* **DIRECTION**: Reproduce the lines of the listing below word for word, beginning with the line that contains "Given: Click the OS (C:) usage bar" and ending with the line that contains "will tap(406, 438).".

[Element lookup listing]
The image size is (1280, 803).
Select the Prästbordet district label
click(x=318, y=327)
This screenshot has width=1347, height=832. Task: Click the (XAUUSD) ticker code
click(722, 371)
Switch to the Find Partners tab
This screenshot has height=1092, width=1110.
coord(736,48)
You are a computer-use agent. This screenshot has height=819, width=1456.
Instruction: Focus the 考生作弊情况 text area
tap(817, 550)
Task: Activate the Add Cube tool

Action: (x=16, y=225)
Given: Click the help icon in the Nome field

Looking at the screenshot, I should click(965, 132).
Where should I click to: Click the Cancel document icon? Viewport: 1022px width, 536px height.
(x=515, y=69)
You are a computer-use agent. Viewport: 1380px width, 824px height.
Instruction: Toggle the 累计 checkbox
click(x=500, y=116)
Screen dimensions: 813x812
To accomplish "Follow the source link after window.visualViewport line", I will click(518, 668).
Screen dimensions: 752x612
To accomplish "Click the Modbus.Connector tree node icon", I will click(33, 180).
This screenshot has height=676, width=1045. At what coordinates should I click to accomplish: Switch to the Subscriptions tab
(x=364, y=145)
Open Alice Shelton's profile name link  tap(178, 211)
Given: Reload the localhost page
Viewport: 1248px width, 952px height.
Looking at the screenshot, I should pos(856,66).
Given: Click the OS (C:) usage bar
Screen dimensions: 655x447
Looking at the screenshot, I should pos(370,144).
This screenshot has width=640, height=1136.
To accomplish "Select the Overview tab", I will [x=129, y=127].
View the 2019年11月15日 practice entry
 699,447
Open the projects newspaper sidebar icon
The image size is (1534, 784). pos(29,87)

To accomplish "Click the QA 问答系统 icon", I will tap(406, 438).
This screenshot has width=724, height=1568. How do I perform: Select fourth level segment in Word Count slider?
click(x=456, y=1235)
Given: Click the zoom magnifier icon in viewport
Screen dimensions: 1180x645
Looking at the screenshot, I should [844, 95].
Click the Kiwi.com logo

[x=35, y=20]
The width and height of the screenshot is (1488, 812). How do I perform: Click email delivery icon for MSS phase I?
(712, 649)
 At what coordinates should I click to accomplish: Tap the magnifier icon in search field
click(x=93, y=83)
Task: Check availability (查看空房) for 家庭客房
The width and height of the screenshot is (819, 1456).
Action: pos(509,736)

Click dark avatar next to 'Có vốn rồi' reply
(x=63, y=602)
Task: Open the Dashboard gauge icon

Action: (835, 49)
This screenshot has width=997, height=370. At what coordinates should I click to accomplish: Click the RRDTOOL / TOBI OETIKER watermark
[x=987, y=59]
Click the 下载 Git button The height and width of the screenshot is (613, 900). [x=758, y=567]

* **RESPONSE FOR THIS EXERCISE**:
Given: Click the OS (C:) usage bar
Screen dimensions: 655x447
Looking at the screenshot, I should pos(370,144).
This screenshot has width=640, height=1136.
To accomplish "Select the Overview tab", I will [x=129, y=127].
View the 2019年11月15日 practice entry
 699,447
Open the projects newspaper sidebar icon
The image size is (1534, 784). pos(29,87)

To accomplish "Click the QA 问答系统 icon", I will tap(406, 438).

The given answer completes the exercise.